Fairchild and Motorola both made a line of ECL chips, MECL1, 2, 3, 10k
and 100k


From: Jonathan Thornburg -- remove -animal to reply on
Peter "Firefly" Lund wrote:
> Timing and race conditions are easy. Come on, race conditions, I mean,
> really. Races are not hard, okay?

ChrisQuayle <nospam(a)devnul.co.uk> wrote:
> It may be easy for half a dozen ttl devices, but by the time you have
> hundreds of devices, you will need to be a very competent designer to
> make it work reliably over component spreads and temperature. Building a
> vax in ssi ttl would be herculean task, but even the 11/05 was a two
> board hex width unibus set with hundreds of ssi ttl devices.

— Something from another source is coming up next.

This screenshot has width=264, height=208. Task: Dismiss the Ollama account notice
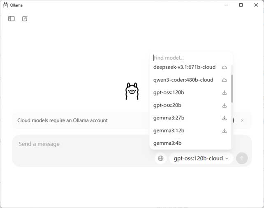coord(242,120)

Chris is ++right. Back in the "old days" even professional designers
with lots of experience sometimes missed race conditions. There's a
classic example in Tracy Kidder's "The Soul of a New Machine",
http://en.wikipedia.org/wiki/The_Soul_of_a_New_Machine
in the chapter "The Case of the Missing Nand Gate". A design team at
Data General, working on what became the Data General MV/8000 (= DG's
answer to the VAX), missed a race condition... and spent two months
tracking down the resulting intermittent failure.

I suspect that even with today's simulation capability, similar bugs
still lurk in modern microprocessors. In fact, I'm sure of it -- just
look at the errata sheet for your favorite microprocessor.

ciao,

--
-- "Jonathan Thornburg -- remove -animal to reply" <jthorn(a)aei.mpg-zebra.de>
Max-Planck-Institut fuer Gravitationsphysik (Albert-Einstein-Institut),
Golm, Germany, "Old Europe" http://www.aei.mpg.de/~jthorn/home.html
"Washing one's hands of the conflict between the powerful and the
powerless means to side with the powerful, not to be neutral."